A lone yellowed greenbrier leaf is framed by adjacent branches in the early afternoon light along Piney Woods Church Road.
A sweetgum leaf forms a curtain partly obscuring my way along Piney Woods Church Road.
After 311 outings down Piney Woods Church Road this year, I will confess that, while each day ineluctably brings new wonders, some days are far more wondrous than others. There are days that I drag my feet, stop everywhere to look for something inviting to photograph, and still reach the far end of the road without a single photograph. Then, nearly desperate, I find something satisfying enough to be sufficient, and I hurry off home. There are other days, however, like today — days when everywhere I look there are new possibilities for the camera lens, new glimpses into nature’s riches just a short distance beyond my back door. Those are the days when I return home with 40, 60, 80 or more photographs, and I cannot choose between them all.
My late afternoon visit today was a magical autumn ramble. Everywhere I looked, the colors of the season blazed forth in all their glory.

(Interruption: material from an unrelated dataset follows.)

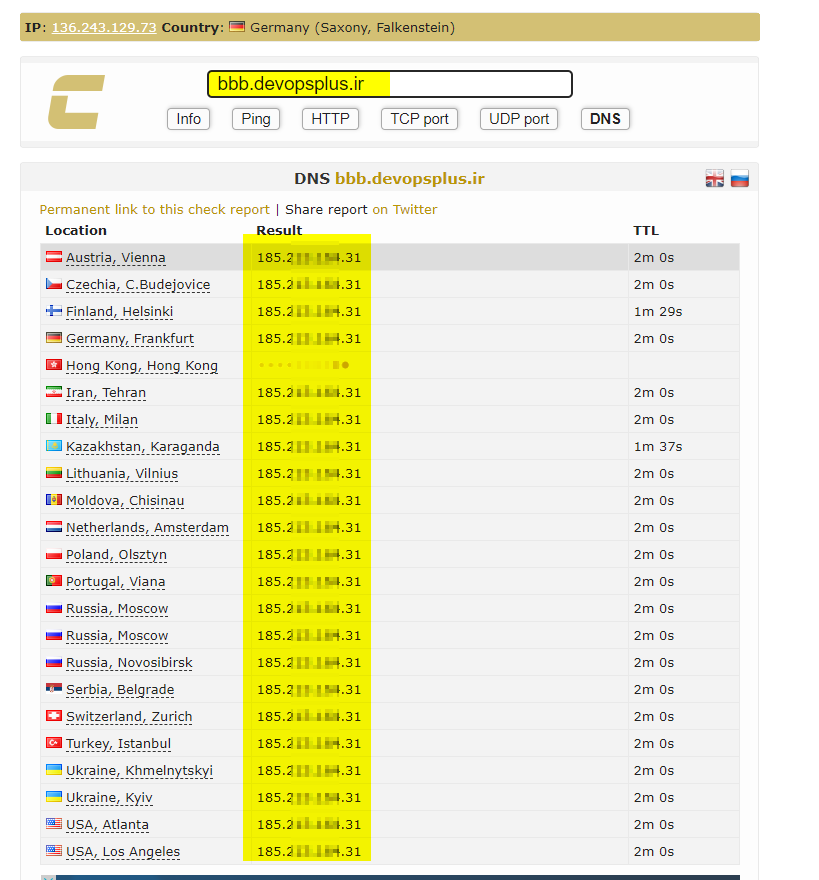
Task: Switch to the HTTP check
Action: click(x=330, y=119)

Ready to greet me upon my arrival was this sassafras tree, on fire with shades of red, orange, and yellow.
Further down the road, a lone hickory still glowed with leaves of yellow-orange.
The late-day sun shone through strands of horsehair on a barbed wire fence along the roadway, beckoning me near.

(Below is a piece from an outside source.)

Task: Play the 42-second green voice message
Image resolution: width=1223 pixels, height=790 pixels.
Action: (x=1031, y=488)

Even a roadside grass long gone to seed seemed touched with glory.
Nearby, a backlit leaf of a white oak sapling nearly overwhelmed me with its brilliant colors.
Even a muscadine leaf — a subject of numerous photographs across the span of the year — was illuminated with such beauty that I simply had to take its picture yet again.

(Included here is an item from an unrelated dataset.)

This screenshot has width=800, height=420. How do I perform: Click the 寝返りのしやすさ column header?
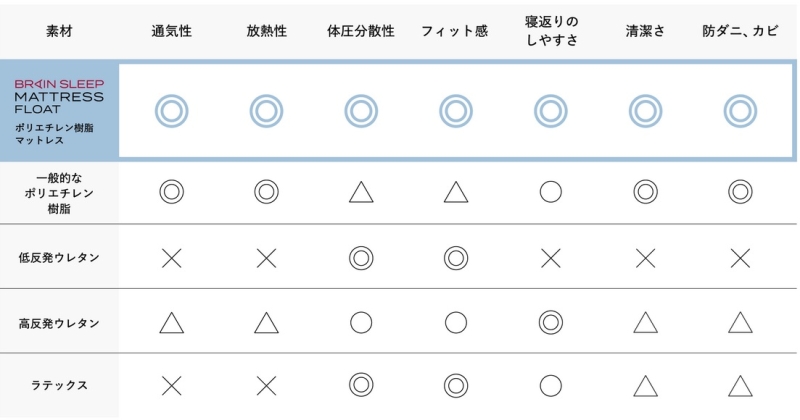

Perhaps the most amazing discovery of all was not a leaf, but an insect visitor. I was delighted to encounter this Buckeye (Junonia coenia) resting in the sunlight beside the road. For all the flowers that have bloomed over the past half-dozen months, this was the first Buckeye I have seen on my walk. And there was not a flower in sight!
Along Piney Woods Church Road, the dogwoods have lost their leaves, and their berries have ripened to a brilliant red. Autum truly bestows us endless gifts of brilliant color. The blossoms may be practically gone, but leaves and berries grace us with shades of purple, red, orange, and yellow….
It was another fairly warm and breezy sunny day, though weather forecasters predict an abrupt end to this halcyon Indian summer by the middle of next week. Meanwhile, I walked Piney Woods Church Road, finding delight in the passage of sunlight through the forest, and pausing to photograph a fallen star — a sweetgum leaf lying on the roadbed at Rico Road, where my daily pilgrimage begins and ends.
On the same small roadside sweetgum sapling there were leaves that were still quite green, others that had turned a deep, nearly purple, shade of burgandy, and leaves like this one, mostly red with edges of yellow-green. This is the one time in the year when I appreciate sweetgum, even though it is the weediest tree in the Georgia Piedmont (or rather, is tied with loblolly pine for that distinction). But right now, as it turns an array of colors, I am grateful to encounter it on my daily Piney Woods Church Road walk.
Early afternoon sunlight streams across the edge of a Redbud leaf along Piney Woods Church Road.
In the mid to late afternoon, I wandered past a magnificent young hickory, leaves a radiant yellow-orange. After visiting with a neighbor, I passed again, to catch the late-day sun setting the leaves aflame.
With a yellow leaf as background, a muscadine vine twists back upon itself, evoking the inevitable return of Spring and then in time Autumn again.
A white oak leaf, illuminated by afternoon sunlight along Piney Woods Church Road, displays its veins prominently in dark green.